Photography Asked by Luis A. Florit on December 28, 2020

I just have observed a strange behavior in Darktable (Fedora 32, darktable-3.2.1-1.fc32.x86_64): when looking at the image with ‘fit screen’, it is much darker than the 100% view. After saving the image in 16bit TIFF and opening it with GIMP, I can see that the 100% view is much closer to what GIMP shows.

More: in Darktable, going from 100% to fit screen gradually, I can see the image getting darker and darker.

Why is this? Mabye a config thing? A Bug?

Here you can see screenshots with the two views of Darktable, and the 16 bit Tiff opened with GIMP (or with Darktable itself!):

enter image description here

EDIT: Just filled a Bug report.

EDIT2: The problem is MUCH more serious than I thought, and it is not related to zooming the view: Darktable saves an image that is underexposed with respect to the one shown at the screen. This does not happen with TIFF files, but do happen with my RAW files.

EDIT3: As you can check it by yourself, Darktable team was extremely rude and closed the bug report without a reason. So do not expect this to be fixed anytime soon. I’m glad that I use RawTherapee!
◇ ◇ ◇ ◇ ◇
# EXERCISE 1
According to the Darktable post, which file type is not affected by the underexposed-save problem?
◇ ◇ ◇ ◇ ◇
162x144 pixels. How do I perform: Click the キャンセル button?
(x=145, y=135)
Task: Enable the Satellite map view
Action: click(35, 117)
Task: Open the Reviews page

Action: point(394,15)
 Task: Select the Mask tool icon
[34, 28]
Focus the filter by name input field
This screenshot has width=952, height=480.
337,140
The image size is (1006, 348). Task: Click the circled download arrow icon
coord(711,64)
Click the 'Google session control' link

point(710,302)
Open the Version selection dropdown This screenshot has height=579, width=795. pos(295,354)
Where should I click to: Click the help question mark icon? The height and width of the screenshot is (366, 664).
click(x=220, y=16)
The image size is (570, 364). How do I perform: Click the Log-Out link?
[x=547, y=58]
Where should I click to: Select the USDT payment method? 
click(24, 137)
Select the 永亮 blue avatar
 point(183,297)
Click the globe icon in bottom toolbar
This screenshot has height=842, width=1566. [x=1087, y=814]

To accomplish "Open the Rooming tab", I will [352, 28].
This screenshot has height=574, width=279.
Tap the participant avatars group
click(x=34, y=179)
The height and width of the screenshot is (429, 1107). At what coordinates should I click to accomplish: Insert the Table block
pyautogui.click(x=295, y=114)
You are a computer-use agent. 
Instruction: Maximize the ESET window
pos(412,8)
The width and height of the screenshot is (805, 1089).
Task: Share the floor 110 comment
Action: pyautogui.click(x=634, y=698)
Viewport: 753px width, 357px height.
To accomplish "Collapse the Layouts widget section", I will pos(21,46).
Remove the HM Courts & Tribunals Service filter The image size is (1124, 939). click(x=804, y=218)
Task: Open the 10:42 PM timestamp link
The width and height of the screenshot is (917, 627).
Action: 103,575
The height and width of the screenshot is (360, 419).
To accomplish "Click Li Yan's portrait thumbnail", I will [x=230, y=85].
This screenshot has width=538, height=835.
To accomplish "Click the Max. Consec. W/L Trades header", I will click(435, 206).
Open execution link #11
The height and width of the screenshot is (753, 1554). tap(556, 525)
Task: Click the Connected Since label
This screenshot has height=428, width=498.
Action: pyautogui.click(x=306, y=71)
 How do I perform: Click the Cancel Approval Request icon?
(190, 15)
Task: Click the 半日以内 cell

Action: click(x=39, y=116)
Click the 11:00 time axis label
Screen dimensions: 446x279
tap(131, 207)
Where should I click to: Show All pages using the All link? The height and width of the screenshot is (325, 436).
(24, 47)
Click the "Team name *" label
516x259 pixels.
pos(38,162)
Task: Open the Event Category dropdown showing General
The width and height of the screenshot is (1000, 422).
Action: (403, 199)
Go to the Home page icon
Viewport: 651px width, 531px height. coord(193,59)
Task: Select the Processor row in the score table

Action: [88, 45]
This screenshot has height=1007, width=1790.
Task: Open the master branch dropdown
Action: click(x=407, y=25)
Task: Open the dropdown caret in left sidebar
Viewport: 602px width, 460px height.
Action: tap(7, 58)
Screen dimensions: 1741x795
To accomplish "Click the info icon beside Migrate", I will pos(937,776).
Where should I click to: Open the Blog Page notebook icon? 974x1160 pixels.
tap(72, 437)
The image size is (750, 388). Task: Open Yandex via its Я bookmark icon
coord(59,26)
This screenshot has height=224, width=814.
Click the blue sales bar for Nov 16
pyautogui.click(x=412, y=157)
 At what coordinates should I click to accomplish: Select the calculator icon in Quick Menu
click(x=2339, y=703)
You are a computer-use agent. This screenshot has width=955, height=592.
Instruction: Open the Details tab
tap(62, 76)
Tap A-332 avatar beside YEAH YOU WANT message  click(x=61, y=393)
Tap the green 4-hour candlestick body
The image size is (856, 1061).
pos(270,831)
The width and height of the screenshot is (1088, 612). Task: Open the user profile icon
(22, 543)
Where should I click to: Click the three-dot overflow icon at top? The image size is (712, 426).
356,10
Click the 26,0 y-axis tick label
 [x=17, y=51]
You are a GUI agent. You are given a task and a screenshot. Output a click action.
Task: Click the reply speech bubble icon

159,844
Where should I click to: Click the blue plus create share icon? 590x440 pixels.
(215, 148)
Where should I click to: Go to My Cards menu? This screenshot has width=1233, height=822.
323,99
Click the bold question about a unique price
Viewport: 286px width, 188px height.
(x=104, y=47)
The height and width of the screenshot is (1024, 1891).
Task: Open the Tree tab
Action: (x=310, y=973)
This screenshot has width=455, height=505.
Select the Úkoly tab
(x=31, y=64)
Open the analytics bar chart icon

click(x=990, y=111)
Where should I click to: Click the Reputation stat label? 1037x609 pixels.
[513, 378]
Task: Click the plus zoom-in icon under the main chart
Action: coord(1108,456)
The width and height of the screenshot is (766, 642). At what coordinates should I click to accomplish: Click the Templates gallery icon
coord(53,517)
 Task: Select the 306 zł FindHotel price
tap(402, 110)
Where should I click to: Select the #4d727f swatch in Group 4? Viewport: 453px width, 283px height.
◇ ◇ ◇ ◇ ◇
# EXERCISE 2
Find every line of the listing that contains the word "beside".

# COMPLETE RESPONSE 1
TIFF files

# COMPLETE RESPONSE 2
To accomplish "Click the info icon beside Migrate", I will pos(937,776).
Tap A-332 avatar beside YEAH YOU WANT message  click(x=61, y=393)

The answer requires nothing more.